The cutt is an excited hen call used to entice the gobbler. On a diaphragm it is done by mouthing "chop" in a random, staccato fashion.
The cluck is an all purpose content/ location call, as in "I'm over here." It is made by mouthing the word "chuck". Used by a hunter, it is known as a "confidence" call to assure incoming birds that all is well. A single cluck is also ideal to get an in-range gobbler that is searching for the hen to raise his head for your shot.
In a hunting setup, you might start by emitting some soft yelps and listen for a response. If none, wait a few minutes and yelp a little longer and louder. If still no response, wait a while and turn up the excitement and volume by mixing loud cutting in with some yelping. Don't be afraid to make a racket for 20 to 30 seconds.

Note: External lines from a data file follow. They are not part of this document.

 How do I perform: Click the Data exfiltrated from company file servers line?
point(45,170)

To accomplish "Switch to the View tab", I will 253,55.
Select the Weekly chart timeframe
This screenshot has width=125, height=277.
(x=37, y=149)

Then shut up. For 15 minutes. Use a watch if you have to. A lot of toms will sneak in to investigate, without gobbling or strutting, so just because you don't hear a gobble doesn't mean one isn't there. This is where the confidence calling comes in. Some mild scratching in the leaves (three short strokes) and an occasional cluck call help to convince a gobbler that a hen is nearby.
That's the nutshell version. Most diaphragm calls have decent user instructions on the packaging. Your biggest challenge will be learning when to use each call, if at all. Good luck.